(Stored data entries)
-- Opening Marker --

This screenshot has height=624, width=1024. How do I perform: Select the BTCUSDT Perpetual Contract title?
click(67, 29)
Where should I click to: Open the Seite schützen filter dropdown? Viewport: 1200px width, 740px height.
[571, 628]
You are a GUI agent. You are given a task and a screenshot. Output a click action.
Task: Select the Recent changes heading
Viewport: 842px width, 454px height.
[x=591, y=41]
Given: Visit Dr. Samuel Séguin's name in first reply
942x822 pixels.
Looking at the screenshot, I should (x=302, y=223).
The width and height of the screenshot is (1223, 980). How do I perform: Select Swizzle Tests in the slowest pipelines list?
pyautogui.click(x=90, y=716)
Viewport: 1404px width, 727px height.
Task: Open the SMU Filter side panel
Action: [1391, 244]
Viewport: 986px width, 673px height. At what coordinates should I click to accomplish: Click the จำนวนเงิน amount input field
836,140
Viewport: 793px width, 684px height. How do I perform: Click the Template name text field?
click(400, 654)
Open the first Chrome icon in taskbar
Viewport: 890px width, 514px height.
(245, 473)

-- Closing Marker --

→ **Task goal**
Copy every record above out again, word for word.

→ **Response below**
This screenshot has height=624, width=1024. How do I perform: Select the BTCUSDT Perpetual Contract title?
click(67, 29)
Where should I click to: Open the Seite schützen filter dropdown? Viewport: 1200px width, 740px height.
[571, 628]
You are a GUI agent. You are given a task and a screenshot. Output a click action.
Task: Select the Recent changes heading
Viewport: 842px width, 454px height.
[x=591, y=41]
Given: Visit Dr. Samuel Séguin's name in first reply
942x822 pixels.
Looking at the screenshot, I should (x=302, y=223).
The width and height of the screenshot is (1223, 980). How do I perform: Select Swizzle Tests in the slowest pipelines list?
pyautogui.click(x=90, y=716)
Viewport: 1404px width, 727px height.
Task: Open the SMU Filter side panel
Action: [1391, 244]
Viewport: 986px width, 673px height. At what coordinates should I click to accomplish: Click the จำนวนเงิน amount input field
836,140
Viewport: 793px width, 684px height. How do I perform: Click the Template name text field?
click(400, 654)
Open the first Chrome icon in taskbar
Viewport: 890px width, 514px height.
(245, 473)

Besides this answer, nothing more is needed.